Application of improved fifth-degree cubature Kalman filter in the nonlinear initial alignment of strapdown inertial navigation system

Rev Sci Instrum. 2019 Jan;90(1):015111. doi: 10.1063/1.5061790.

Abstract

This paper addresses the state estimation of the nonlinear initial alignment of the strapdown inertial navigation system (SINS), which mainly focuses on the initial alignment on the swaying base and under the in-motion condition with the measurement uncertainties. In order to achieve a higher alignment precision, stronger numerical stability, and lower computational cost for the initial alignment of SINS on the swaying base, a new discrete large azimuth misalignment error model of SINS is established, and an improved fifth-degree cubature Kalman filter (5th-CKF) algorithm is proposed, which combines the 5th-CKF and a simplified dimensionality reduction filtering algorithm.

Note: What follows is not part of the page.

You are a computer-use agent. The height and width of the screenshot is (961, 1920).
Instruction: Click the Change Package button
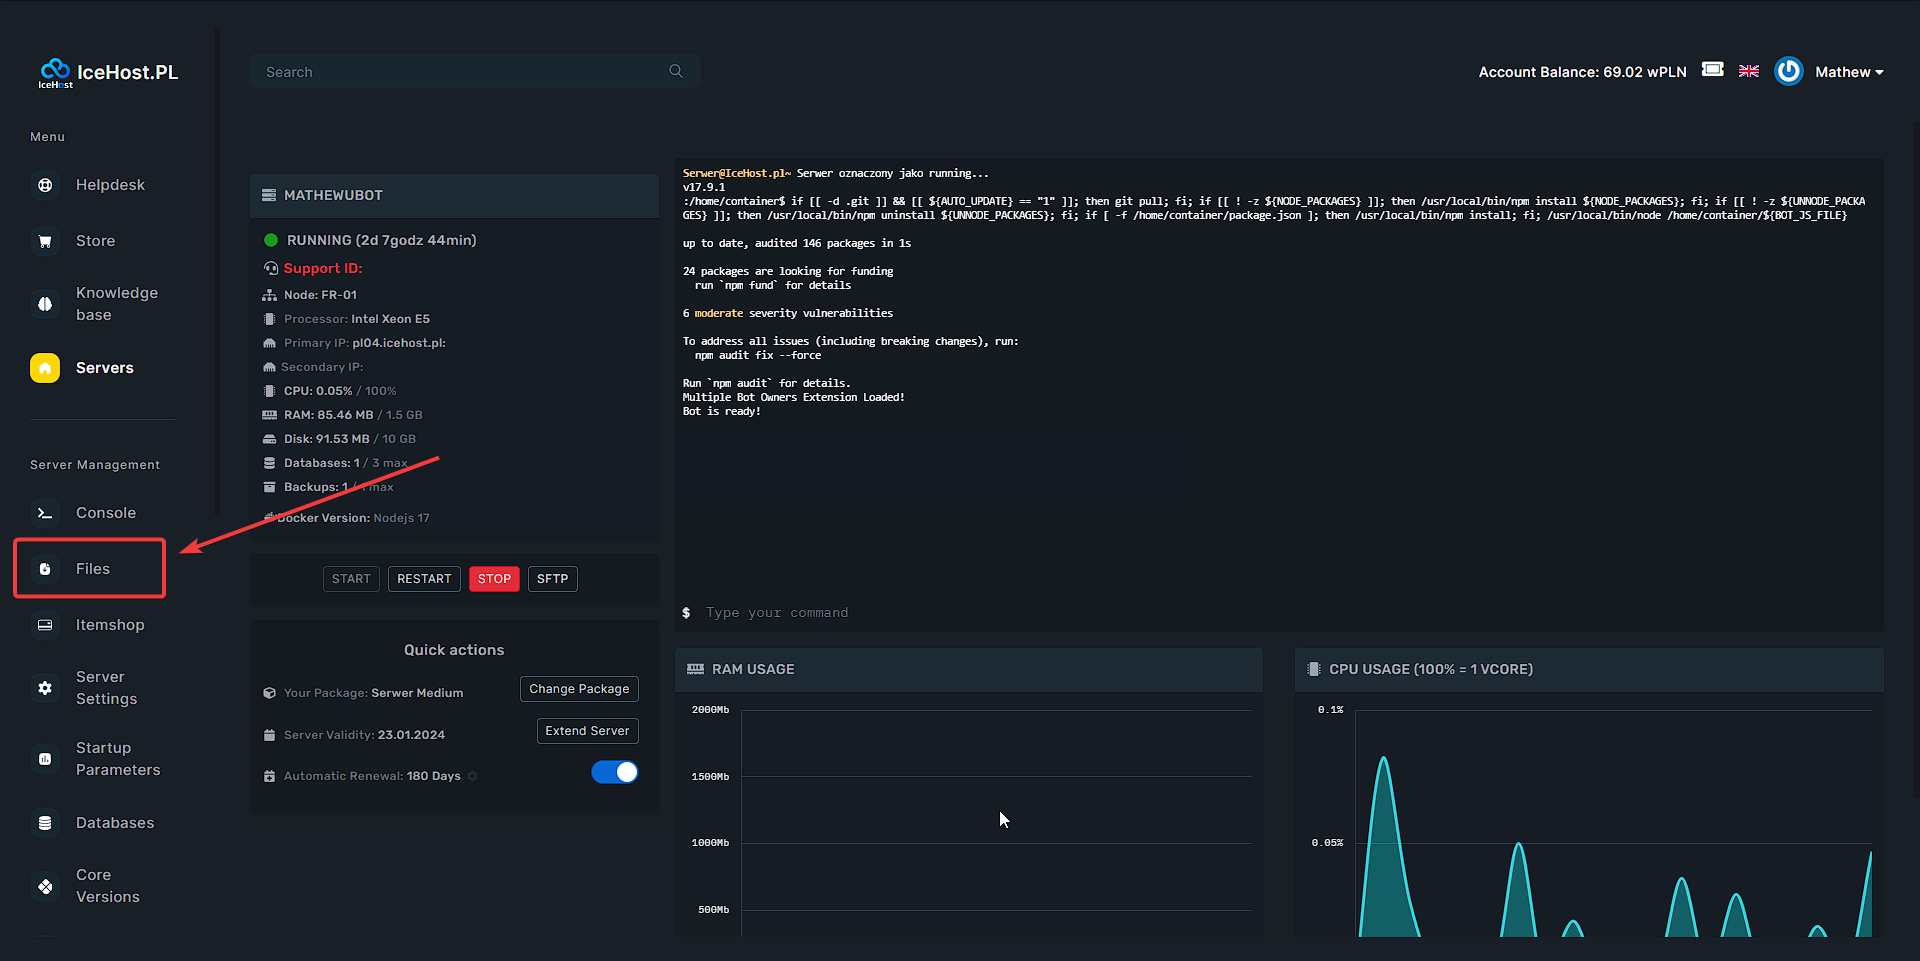coord(579,689)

The 5th-CKF is introduced to solve the nonlinear filtering problem, a simplified dimensionality reduction algorithm is derived to reduce the large calculation values of 5th-CKF. Furthermore, under the Bayesian framework, a novel filtering approach named the fifth-degree variational Bayesian (VB) adaptive cubature Kalman filter is deduced for the in-motion alignment with a large azimuth misalignment angle and unknown and time-varying measurement noise statistics, which combines the iterative VB approach and 5th-CKF. The 5th-CKF is exploited to handle the nonlinear initial alignment model, and the VB approach is utilized to iteratively estimate the sufficient statistics of the measurement noise. Mathematical simulation, turntable, and vehicle experiments are performed to demonstrate the effectiveness and the superiority of the proposed approaches.